**Data entries:**
## START
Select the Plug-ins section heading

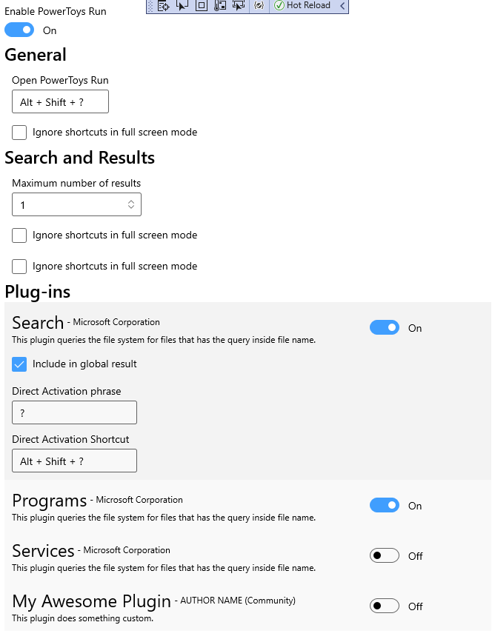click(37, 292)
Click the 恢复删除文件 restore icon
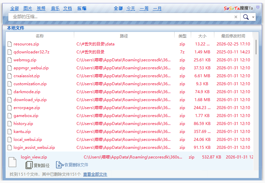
## END
## START
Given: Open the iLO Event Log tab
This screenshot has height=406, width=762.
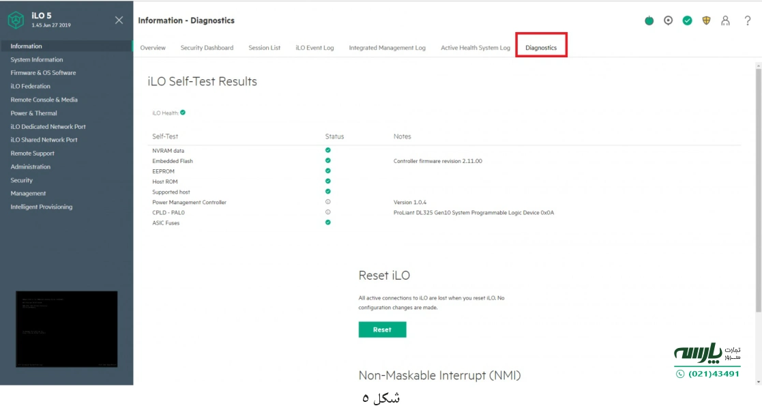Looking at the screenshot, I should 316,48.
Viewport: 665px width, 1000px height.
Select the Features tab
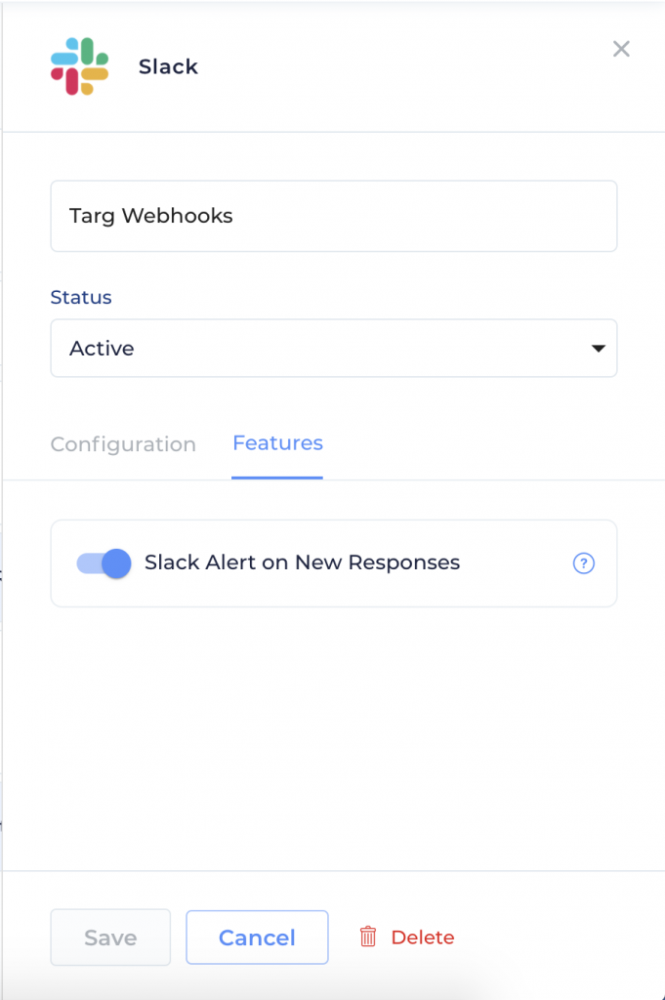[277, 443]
## END
Convert the part of the records that opens with the line containing "Select the Plug-ins section heading" and closes with the line containing "Click the 恢复删除文件 restore icon" into a numbered list, skipping blank lines. Leave the pictures out of your answer.

1. Select the Plug-ins section heading
2. click(37, 292)
3. Click the 恢复删除文件 restore icon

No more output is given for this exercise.